### Instructions for the task
Only the number is wanted: state how many lines of the data below contain the word "with".

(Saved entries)
------------------------------------------------------------------------
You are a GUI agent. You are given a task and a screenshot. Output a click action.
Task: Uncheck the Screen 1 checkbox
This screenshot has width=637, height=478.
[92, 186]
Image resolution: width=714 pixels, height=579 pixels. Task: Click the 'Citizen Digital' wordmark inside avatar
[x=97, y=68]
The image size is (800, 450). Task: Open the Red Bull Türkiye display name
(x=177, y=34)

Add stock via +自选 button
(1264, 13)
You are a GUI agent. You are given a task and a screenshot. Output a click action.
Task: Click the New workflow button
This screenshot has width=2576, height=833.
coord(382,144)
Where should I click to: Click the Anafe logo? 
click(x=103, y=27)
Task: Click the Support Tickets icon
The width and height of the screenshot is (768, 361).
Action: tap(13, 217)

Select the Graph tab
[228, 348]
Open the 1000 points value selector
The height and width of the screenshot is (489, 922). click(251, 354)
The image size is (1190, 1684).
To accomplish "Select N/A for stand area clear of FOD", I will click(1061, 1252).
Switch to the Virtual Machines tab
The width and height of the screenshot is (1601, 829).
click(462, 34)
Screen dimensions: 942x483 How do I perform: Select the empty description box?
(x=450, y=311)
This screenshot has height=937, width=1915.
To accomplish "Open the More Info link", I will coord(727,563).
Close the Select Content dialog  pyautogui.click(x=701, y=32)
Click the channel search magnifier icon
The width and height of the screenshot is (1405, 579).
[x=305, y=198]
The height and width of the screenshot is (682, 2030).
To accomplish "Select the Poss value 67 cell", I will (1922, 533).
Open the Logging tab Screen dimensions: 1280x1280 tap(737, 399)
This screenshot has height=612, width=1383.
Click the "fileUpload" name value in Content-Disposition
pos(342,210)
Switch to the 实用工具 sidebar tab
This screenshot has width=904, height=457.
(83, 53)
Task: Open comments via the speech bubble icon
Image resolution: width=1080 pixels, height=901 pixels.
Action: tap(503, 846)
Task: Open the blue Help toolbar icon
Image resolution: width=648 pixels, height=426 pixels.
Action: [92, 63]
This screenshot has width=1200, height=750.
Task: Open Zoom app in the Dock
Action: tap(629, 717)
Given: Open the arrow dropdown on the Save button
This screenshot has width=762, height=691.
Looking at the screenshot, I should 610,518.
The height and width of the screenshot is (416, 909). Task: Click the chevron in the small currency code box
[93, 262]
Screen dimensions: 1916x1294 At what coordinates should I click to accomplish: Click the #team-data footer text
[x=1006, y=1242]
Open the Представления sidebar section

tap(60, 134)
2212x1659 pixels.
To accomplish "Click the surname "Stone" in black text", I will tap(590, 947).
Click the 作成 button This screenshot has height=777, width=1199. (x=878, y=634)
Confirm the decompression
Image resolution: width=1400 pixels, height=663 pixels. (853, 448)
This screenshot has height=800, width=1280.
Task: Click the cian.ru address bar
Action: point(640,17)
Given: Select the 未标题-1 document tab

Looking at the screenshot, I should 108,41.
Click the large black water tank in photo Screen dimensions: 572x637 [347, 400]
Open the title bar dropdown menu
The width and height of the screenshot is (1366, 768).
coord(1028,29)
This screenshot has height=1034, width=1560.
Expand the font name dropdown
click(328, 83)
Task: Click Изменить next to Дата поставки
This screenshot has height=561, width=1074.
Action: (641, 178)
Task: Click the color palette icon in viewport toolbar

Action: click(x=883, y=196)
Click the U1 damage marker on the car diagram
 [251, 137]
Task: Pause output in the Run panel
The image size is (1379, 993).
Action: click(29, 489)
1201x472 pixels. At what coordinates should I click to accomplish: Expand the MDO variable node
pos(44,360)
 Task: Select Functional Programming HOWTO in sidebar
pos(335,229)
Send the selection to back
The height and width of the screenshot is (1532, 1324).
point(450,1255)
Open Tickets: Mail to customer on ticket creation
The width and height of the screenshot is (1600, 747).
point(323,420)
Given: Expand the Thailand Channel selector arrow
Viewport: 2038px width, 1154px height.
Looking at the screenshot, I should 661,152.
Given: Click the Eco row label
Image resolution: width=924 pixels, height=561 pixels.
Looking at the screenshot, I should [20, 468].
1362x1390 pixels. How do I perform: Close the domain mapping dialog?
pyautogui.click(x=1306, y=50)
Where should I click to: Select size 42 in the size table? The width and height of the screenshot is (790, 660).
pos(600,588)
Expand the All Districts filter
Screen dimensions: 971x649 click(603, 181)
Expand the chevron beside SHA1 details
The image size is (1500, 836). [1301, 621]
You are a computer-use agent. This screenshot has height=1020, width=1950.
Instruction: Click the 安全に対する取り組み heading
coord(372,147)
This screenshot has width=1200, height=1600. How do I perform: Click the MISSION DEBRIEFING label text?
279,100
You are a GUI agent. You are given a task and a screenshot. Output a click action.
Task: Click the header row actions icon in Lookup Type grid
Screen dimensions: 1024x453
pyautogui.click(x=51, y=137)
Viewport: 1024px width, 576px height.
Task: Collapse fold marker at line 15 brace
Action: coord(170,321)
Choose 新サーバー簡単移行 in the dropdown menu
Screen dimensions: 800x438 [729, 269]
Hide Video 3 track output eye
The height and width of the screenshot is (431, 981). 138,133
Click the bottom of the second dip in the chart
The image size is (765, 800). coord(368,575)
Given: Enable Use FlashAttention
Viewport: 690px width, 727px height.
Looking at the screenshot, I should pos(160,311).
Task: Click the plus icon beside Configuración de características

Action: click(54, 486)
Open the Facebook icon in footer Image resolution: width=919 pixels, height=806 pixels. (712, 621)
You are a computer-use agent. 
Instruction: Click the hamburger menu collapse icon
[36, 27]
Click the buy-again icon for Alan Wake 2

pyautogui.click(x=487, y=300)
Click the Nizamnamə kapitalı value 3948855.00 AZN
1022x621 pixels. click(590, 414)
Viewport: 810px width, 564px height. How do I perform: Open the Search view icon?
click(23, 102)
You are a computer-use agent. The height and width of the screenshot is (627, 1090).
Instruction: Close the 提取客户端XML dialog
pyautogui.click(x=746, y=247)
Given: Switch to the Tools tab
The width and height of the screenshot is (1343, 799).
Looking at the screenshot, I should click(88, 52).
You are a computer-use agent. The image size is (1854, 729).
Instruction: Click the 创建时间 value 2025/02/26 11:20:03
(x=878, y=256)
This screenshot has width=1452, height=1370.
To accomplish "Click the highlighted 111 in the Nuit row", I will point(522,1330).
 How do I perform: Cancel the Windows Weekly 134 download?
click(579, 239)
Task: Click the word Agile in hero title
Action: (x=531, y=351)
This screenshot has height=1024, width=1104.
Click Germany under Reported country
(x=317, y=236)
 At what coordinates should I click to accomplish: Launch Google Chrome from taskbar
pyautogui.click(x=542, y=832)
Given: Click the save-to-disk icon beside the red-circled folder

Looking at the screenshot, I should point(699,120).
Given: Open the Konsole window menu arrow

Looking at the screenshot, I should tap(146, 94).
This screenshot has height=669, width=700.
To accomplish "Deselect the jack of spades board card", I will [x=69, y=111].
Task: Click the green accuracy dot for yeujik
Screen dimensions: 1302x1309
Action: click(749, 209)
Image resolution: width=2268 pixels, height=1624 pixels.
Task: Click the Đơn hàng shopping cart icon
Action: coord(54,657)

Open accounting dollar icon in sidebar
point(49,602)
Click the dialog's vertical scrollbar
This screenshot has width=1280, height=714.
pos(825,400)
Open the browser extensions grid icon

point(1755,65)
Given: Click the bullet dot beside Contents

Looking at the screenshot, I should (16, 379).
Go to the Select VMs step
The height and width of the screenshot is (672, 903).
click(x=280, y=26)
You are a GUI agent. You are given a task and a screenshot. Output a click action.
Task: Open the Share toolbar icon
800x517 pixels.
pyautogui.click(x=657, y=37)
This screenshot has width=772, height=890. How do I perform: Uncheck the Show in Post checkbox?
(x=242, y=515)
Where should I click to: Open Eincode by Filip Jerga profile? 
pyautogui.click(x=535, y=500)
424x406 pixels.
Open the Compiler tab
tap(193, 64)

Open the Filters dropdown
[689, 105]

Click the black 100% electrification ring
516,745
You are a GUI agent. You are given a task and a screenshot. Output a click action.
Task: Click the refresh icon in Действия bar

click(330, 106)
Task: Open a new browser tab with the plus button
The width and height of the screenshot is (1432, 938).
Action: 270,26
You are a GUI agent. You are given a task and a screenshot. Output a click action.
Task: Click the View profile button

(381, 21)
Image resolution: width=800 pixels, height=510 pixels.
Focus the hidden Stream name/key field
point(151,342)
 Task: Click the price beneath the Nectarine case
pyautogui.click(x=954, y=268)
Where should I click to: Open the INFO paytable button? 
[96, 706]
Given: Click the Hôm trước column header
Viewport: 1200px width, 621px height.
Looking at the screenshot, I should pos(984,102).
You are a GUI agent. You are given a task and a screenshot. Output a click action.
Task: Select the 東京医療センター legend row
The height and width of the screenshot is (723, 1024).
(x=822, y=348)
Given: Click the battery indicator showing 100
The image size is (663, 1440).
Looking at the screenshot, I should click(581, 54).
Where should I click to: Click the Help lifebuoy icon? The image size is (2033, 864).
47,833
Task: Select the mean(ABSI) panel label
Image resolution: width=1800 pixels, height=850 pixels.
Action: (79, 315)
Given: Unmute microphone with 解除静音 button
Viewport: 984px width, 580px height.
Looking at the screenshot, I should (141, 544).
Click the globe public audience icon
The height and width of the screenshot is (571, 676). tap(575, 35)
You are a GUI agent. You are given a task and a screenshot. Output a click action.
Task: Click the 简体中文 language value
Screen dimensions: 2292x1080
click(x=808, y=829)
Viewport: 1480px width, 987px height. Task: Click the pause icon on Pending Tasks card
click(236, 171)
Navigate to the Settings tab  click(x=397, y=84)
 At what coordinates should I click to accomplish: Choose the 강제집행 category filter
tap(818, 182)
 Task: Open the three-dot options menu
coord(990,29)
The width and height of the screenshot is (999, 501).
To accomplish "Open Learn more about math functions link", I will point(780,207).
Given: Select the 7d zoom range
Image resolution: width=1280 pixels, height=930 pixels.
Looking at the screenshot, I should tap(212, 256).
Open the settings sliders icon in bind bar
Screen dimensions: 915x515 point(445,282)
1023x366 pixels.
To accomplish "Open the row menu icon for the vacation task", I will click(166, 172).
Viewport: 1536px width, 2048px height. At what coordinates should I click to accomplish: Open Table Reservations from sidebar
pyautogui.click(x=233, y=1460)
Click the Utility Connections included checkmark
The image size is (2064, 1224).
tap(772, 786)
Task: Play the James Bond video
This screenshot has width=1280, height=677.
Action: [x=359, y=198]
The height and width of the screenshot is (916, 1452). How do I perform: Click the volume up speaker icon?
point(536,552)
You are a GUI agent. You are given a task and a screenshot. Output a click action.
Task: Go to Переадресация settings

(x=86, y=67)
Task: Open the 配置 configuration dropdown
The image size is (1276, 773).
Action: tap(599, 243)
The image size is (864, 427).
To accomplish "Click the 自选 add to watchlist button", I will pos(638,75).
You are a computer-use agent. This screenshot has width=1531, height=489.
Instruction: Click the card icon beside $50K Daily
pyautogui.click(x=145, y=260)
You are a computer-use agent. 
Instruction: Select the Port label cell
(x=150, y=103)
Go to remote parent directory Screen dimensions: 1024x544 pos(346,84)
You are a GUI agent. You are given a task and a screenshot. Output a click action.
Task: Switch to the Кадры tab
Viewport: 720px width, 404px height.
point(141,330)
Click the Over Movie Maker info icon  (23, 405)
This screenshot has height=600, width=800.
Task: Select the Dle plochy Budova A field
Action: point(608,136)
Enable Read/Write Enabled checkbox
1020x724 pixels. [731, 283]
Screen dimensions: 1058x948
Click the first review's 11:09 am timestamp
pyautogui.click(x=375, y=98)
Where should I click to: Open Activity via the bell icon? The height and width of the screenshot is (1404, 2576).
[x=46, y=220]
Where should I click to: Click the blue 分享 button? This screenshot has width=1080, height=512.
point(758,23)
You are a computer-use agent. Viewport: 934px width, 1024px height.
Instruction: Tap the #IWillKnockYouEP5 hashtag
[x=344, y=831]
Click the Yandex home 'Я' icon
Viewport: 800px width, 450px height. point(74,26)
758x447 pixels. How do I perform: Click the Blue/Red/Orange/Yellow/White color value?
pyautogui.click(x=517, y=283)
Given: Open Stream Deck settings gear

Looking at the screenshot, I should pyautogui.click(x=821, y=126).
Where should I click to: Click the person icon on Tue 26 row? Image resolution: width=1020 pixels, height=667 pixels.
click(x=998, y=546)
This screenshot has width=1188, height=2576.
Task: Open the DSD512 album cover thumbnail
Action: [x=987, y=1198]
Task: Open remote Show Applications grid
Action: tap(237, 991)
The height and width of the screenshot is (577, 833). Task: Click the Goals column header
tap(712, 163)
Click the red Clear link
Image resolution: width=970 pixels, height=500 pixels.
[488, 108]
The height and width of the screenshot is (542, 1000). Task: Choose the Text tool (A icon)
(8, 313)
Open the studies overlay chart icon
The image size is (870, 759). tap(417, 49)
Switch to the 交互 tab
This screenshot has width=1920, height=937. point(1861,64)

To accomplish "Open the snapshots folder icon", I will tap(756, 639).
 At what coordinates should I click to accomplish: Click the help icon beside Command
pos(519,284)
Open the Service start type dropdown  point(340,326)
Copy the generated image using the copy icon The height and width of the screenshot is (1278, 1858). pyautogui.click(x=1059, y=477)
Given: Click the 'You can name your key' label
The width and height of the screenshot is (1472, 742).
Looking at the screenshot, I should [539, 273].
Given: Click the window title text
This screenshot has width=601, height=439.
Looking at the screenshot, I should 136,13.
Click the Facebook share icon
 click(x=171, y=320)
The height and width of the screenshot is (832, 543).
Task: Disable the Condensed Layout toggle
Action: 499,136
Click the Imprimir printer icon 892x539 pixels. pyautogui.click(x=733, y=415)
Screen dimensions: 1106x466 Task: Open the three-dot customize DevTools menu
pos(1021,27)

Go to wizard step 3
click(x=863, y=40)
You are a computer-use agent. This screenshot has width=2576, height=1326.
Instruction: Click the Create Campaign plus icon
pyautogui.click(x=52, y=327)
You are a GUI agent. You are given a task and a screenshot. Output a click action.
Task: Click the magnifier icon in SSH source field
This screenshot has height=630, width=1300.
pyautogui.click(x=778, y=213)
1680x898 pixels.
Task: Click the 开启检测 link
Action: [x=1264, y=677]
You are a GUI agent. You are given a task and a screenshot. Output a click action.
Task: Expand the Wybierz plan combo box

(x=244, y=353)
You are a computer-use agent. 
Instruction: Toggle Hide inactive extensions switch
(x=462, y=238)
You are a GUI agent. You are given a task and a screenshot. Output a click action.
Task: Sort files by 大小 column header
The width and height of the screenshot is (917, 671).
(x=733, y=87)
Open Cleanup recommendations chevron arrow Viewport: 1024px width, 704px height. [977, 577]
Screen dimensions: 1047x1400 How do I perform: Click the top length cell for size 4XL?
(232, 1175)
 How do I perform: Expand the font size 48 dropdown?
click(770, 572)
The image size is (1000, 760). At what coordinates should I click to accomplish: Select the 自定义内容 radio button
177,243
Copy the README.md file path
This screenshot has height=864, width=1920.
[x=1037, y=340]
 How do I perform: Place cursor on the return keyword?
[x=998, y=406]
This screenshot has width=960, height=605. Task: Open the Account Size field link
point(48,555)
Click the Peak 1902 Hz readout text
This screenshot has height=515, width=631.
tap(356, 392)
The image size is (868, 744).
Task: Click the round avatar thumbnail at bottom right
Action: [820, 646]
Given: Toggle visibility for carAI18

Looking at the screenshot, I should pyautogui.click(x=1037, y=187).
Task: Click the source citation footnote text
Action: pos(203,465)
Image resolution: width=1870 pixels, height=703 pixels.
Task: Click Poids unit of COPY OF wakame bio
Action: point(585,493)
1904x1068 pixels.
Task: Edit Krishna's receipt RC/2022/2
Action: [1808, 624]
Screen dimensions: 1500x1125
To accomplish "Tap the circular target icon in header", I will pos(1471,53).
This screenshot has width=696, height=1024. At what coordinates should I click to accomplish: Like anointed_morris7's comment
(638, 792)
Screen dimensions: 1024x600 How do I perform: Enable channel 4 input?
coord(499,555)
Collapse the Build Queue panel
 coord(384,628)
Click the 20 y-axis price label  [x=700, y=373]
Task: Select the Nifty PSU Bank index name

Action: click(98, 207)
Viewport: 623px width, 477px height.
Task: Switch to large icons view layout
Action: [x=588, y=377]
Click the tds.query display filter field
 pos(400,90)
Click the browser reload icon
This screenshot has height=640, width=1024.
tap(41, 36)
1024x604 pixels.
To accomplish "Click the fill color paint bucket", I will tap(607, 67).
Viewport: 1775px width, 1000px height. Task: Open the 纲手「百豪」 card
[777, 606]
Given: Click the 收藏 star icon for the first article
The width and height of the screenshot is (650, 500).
------------------------------------------------------------------------
### Response below
2